Iran’s Deputy Foreign Minister Kazem Gharibabadi, who led Tehran’s delegation, said the talks had concluded with an agreement to establish a communication channel by Thursday to report and record alleged violations of the memorandum. He gave no detail on what the channel would look like or how disputes would be adjudicated.

Neither side said whether they had bridged any of their underlying differences.

STRAIT OF HORMUZ STATUS UNRESOLVED

The interim agreement, known as the Islamabad Memorandum of Understanding and mediated by Qatar and Pakistan, was signed on June 18 and included a 60-day ceasefire, the reopening of the Strait of Hormuz, a timetable for a final settlement, and an immediate allowance for Iran to resume selling its oil freely, a significant concession from Washington. It followed the Lake Lucerne Summit in Switzerland, where senior representatives of the United States, Iran, Qatar and Pakistan first advanced the framework.

The waterway, which carried roughly one-fifth of the world’s seaborne oil and liquefied natural gas trade before the war, has only partially reopened. Two senior Iranian sources said Tehran remains determined to win international recognition of its control over the strait, even by force if necessary, and has repeatedly said it intends to begin charging tolls on shipping from mid-August, once a toll-free window set out in the initial agreement expires.

The status of the strait was thrown into sharper doubt last weekend, when the two sides exchanged strikes after Iran attacked a cargo ship it said had strayed outside its designated transit corridor. U.S. Central Command said it responded by striking ten Iranian military targets.
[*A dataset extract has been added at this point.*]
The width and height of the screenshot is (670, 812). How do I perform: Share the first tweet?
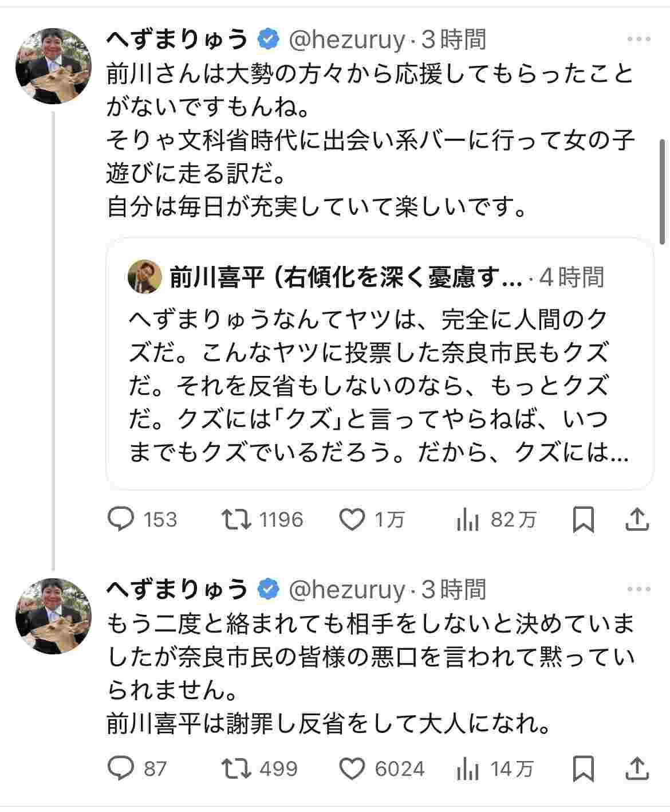637,519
Iran then struck U.S. bases in Kuwait and Bahrain, drawing condemnation from both Gulf states.

Iran’s state media said on Wednesday that a foreign-flagged container ship had run aground in shallow waters outside the shipping route designated by Iranian authorities.

CENTCOM said Wednesday it had led a regional security dialogue in Bahrain with defense leaders from 12 nations, mostly from the Gulf. “Leaders underscored their shared commitment to the free flow of commerce through the Strait of Hormuz,” it said on X.

Gharibabadi rejected that framing on Thursday. “The strait is defined under Iran’s command, not CENTCOM,” he said. “A military summit in Bahrain cannot establish legal order and security for the Persian Gulf.” He added that regional security would come “through the end of interventions and the U.S. withdrawal from the area, respect for countries’ sovereignty, and acceptance of new geopolitical realities — not under the military umbrella of America.”

Despite the rhetoric, the exchanges of fire had eased in the days before the Doha talks, and oil prices fell as markets took the continued engagement as an encouraging sign.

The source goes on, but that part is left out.